*** DATA SECTION
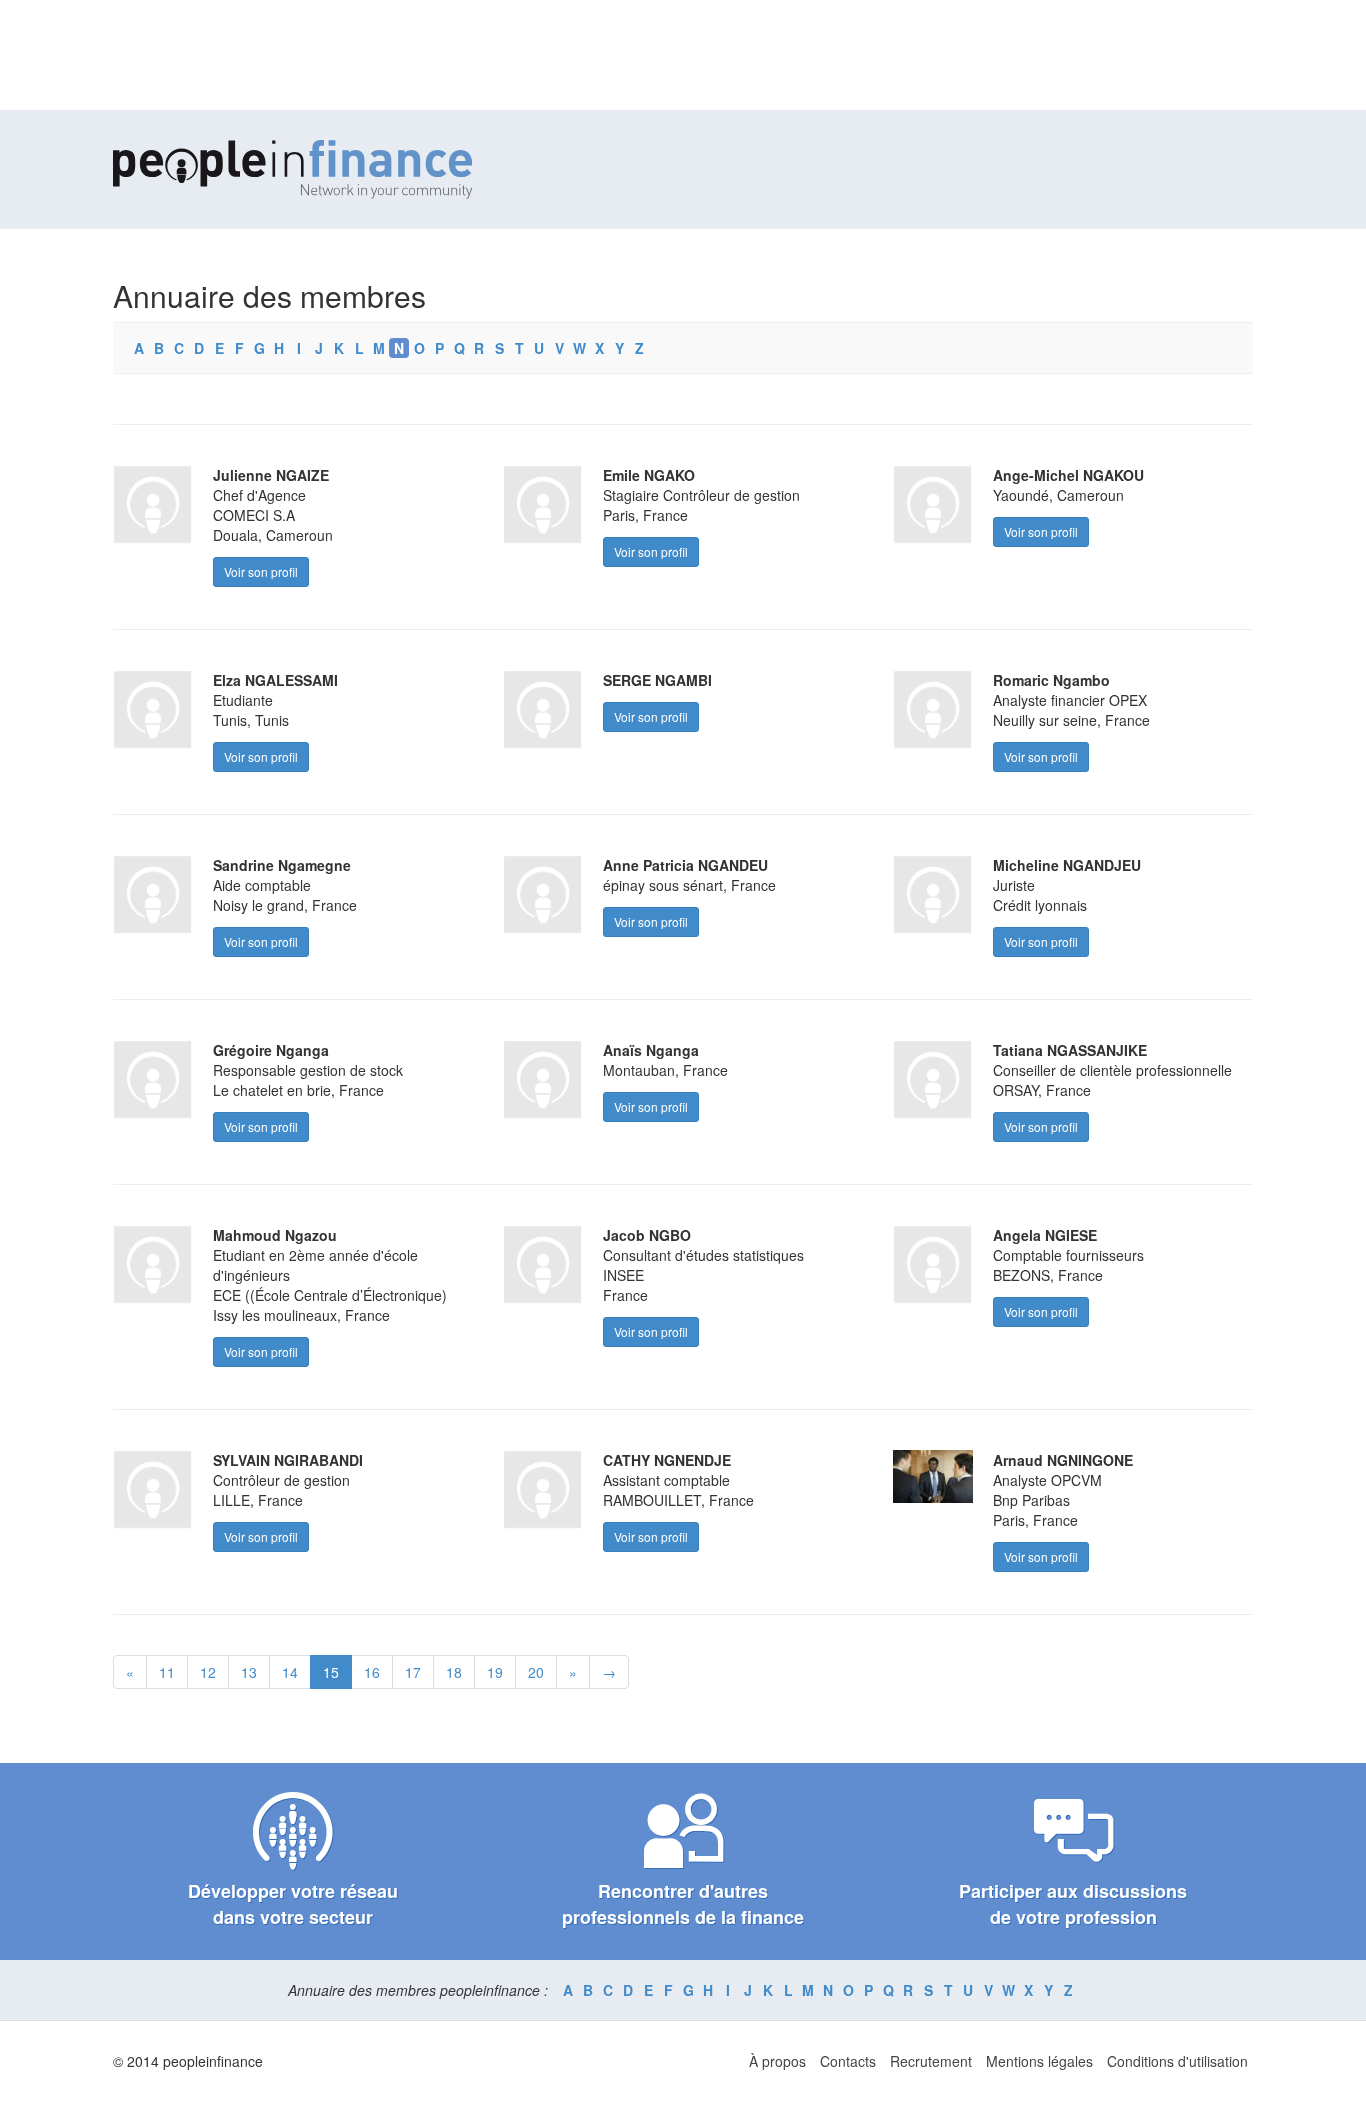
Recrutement (931, 2061)
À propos (777, 2061)
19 (495, 1672)
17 (413, 1672)
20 (536, 1672)
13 (249, 1672)
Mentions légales (1039, 2061)
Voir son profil (261, 571)
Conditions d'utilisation (1177, 2061)
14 (290, 1672)
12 (208, 1672)
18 (454, 1672)
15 (331, 1672)
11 (167, 1672)
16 (372, 1672)
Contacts (848, 2061)
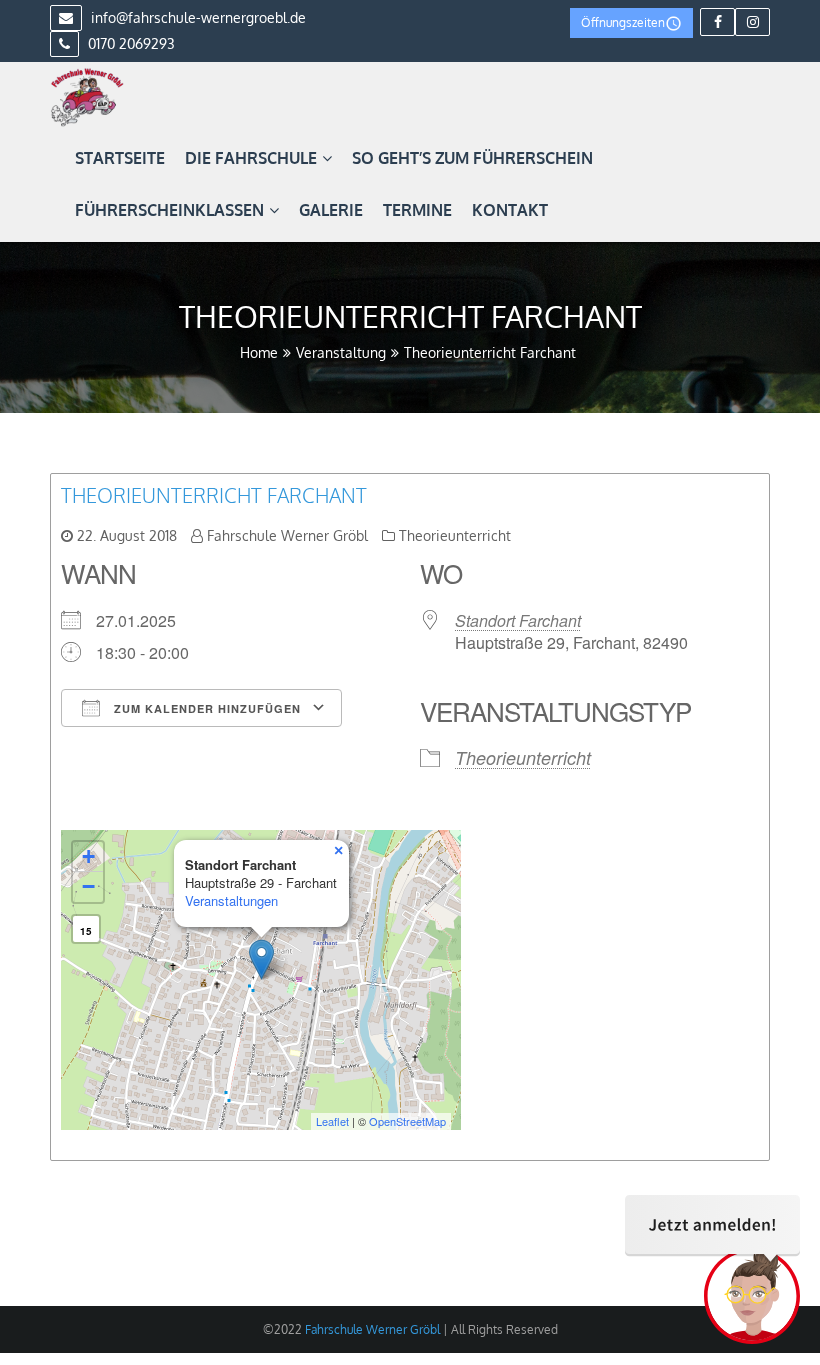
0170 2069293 (129, 43)
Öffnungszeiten (623, 22)
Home (259, 352)
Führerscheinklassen (169, 210)
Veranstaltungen (231, 900)
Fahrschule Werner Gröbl (287, 535)
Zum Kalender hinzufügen (205, 708)
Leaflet (332, 1121)
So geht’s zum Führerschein (472, 158)
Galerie (331, 210)
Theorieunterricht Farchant (214, 495)
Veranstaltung (341, 352)
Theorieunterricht (455, 535)
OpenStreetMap (407, 1121)
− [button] (88, 886)
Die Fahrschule (251, 158)
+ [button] (88, 856)
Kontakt (510, 210)
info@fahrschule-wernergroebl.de (196, 17)
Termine (417, 210)
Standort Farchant (518, 620)
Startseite (120, 158)
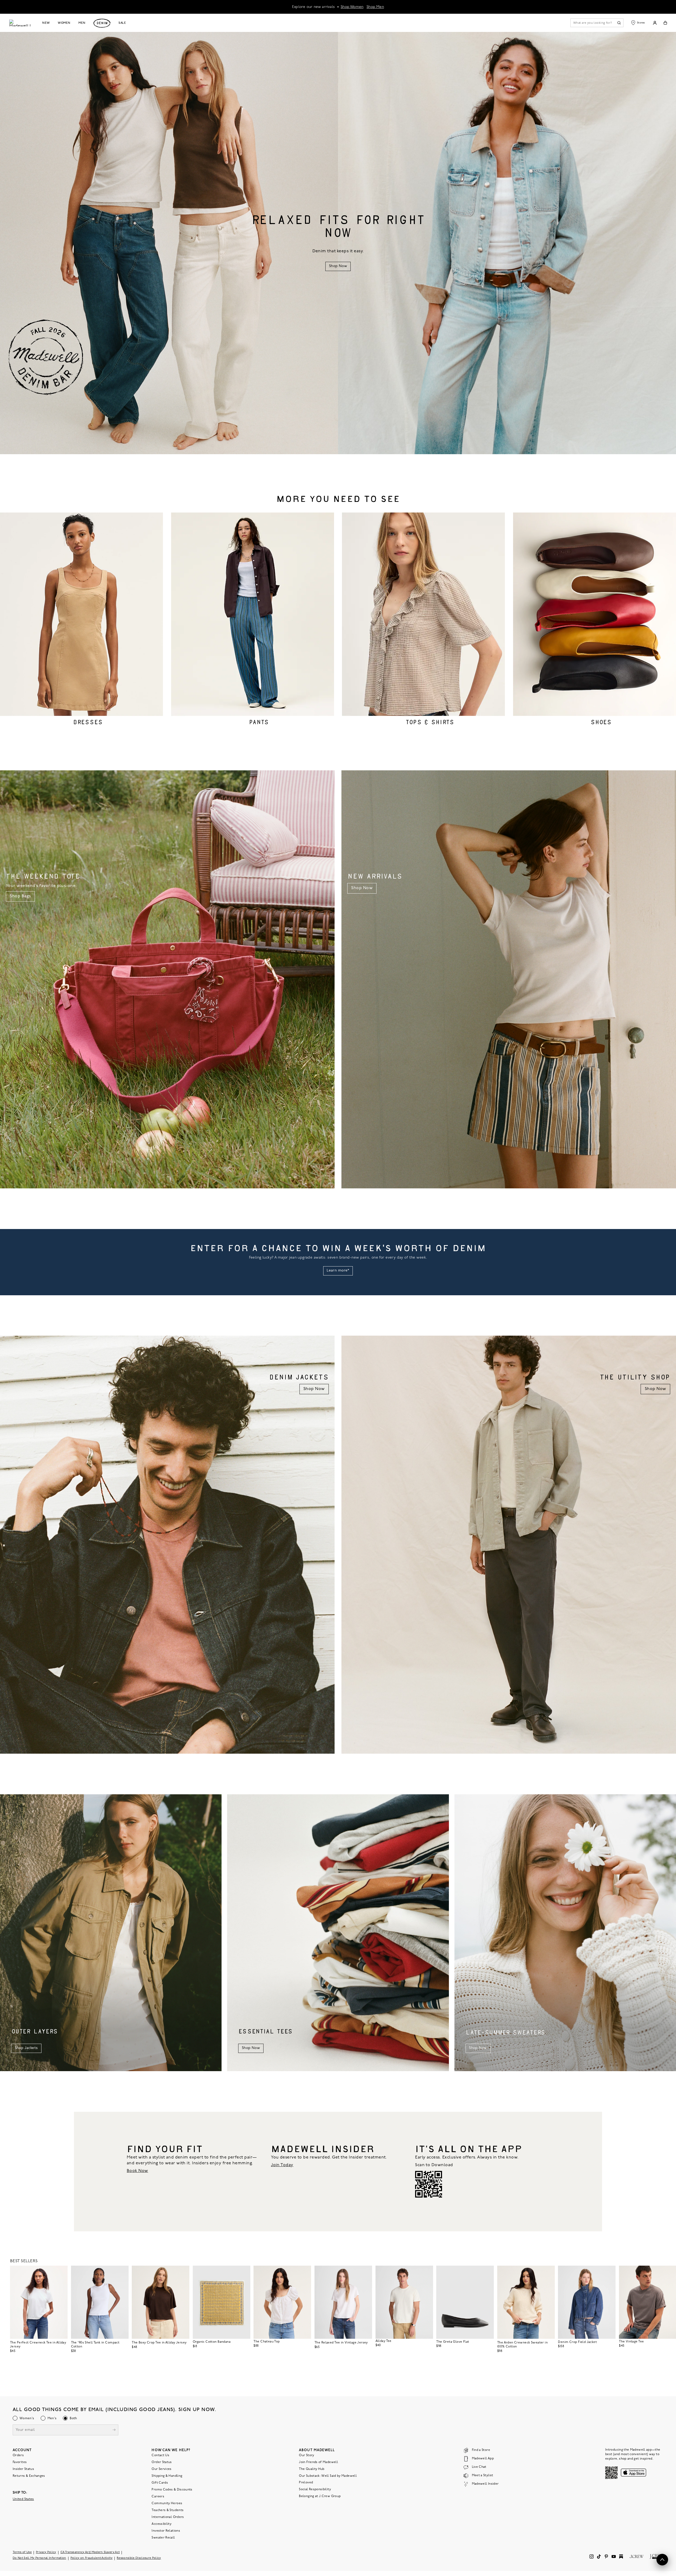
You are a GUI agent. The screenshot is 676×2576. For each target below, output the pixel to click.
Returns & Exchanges (29, 2476)
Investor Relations (166, 2530)
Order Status (162, 2462)
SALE (122, 23)
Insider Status (23, 2469)
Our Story (306, 2455)
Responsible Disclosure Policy (139, 2558)
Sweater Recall (163, 2537)
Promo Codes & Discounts (172, 2489)
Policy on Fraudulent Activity (92, 2558)
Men (82, 23)
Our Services (161, 2469)
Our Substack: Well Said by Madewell (328, 2476)
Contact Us (160, 2455)
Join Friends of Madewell (318, 2462)
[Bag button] (665, 23)
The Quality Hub (311, 2469)
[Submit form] (114, 2430)
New (46, 23)
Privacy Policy (46, 2552)
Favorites (20, 2462)
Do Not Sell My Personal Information (39, 2558)
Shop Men (375, 6)
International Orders (168, 2517)
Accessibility (161, 2524)
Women (64, 23)
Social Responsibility (315, 2489)
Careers (158, 2496)
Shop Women (352, 6)
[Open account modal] (655, 23)
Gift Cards (160, 2482)
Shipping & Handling (167, 2476)
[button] (61, 2272)
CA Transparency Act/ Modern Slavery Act (90, 2552)
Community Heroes (167, 2503)
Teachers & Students (168, 2510)
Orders (18, 2455)
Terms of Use (22, 2552)
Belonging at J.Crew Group (320, 2496)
******
For this exercise, transcribe the data exactly but without its pictures.

Recrutement (931, 2061)
À propos (777, 2061)
19 (495, 1672)
17 (413, 1672)
20 (536, 1672)
13 (249, 1672)
Mentions légales (1039, 2061)
Voir son profil (261, 571)
Conditions d'utilisation (1177, 2061)
14 (290, 1672)
12 (208, 1672)
18 (454, 1672)
15 (331, 1672)
11 (167, 1672)
16 (372, 1672)
Contacts (848, 2061)
0170 2069293 (129, 43)
Öffnungszeiten (623, 22)
Home (259, 352)
Führerscheinklassen (169, 210)
Veranstaltungen (231, 900)
Fahrschule Werner Gröbl (287, 535)
Zum Kalender hinzufügen (205, 708)
Leaflet (332, 1121)
So geht’s zum Führerschein (472, 158)
Galerie (331, 210)
Theorieunterricht Farchant (214, 495)
Veranstaltung (341, 352)
Theorieunterricht (455, 535)
OpenStreetMap (407, 1121)
− [button] (88, 886)
Die Fahrschule (251, 158)
+ [button] (88, 856)
Kontakt (510, 210)
info@fahrschule-wernergroebl.de (196, 17)
Termine (417, 210)
Standort Farchant (518, 620)
Startseite (120, 158)
You are a GUI agent. The screenshot is 676×2576. For each target below, output the pixel to click.
Returns & Exchanges (29, 2476)
Investor Relations (166, 2530)
Order Status (162, 2462)
SALE (122, 23)
Insider Status (23, 2469)
Our Story (306, 2455)
Responsible Disclosure Policy (139, 2558)
Sweater Recall (163, 2537)
Promo Codes & Discounts (172, 2489)
Policy on Fraudulent Activity (92, 2558)
Men (82, 23)
Our Services (161, 2469)
Our Substack: Well Said by Madewell (328, 2476)
Contact Us (160, 2455)
Join Friends of Madewell (318, 2462)
[Bag button] (665, 23)
The Quality Hub (311, 2469)
[Submit form] (114, 2430)
New (46, 23)
Privacy Policy (46, 2552)
Favorites (20, 2462)
Do Not Sell My Personal Information (39, 2558)
Shop Men (375, 6)
International Orders (168, 2517)
Accessibility (161, 2524)
Women (64, 23)
Social Responsibility (315, 2489)
Careers (158, 2496)
Shop Women (352, 6)
[Open account modal] (655, 23)
Gift Cards (160, 2482)
Shipping & Handling (167, 2476)
[button] (61, 2272)
CA Transparency Act/ Modern Slavery Act (90, 2552)
Community Heroes (167, 2503)
Teachers & Students (168, 2510)
Orders (18, 2455)
Terms of Use (22, 2552)
Belonging at J.Crew Group (320, 2496)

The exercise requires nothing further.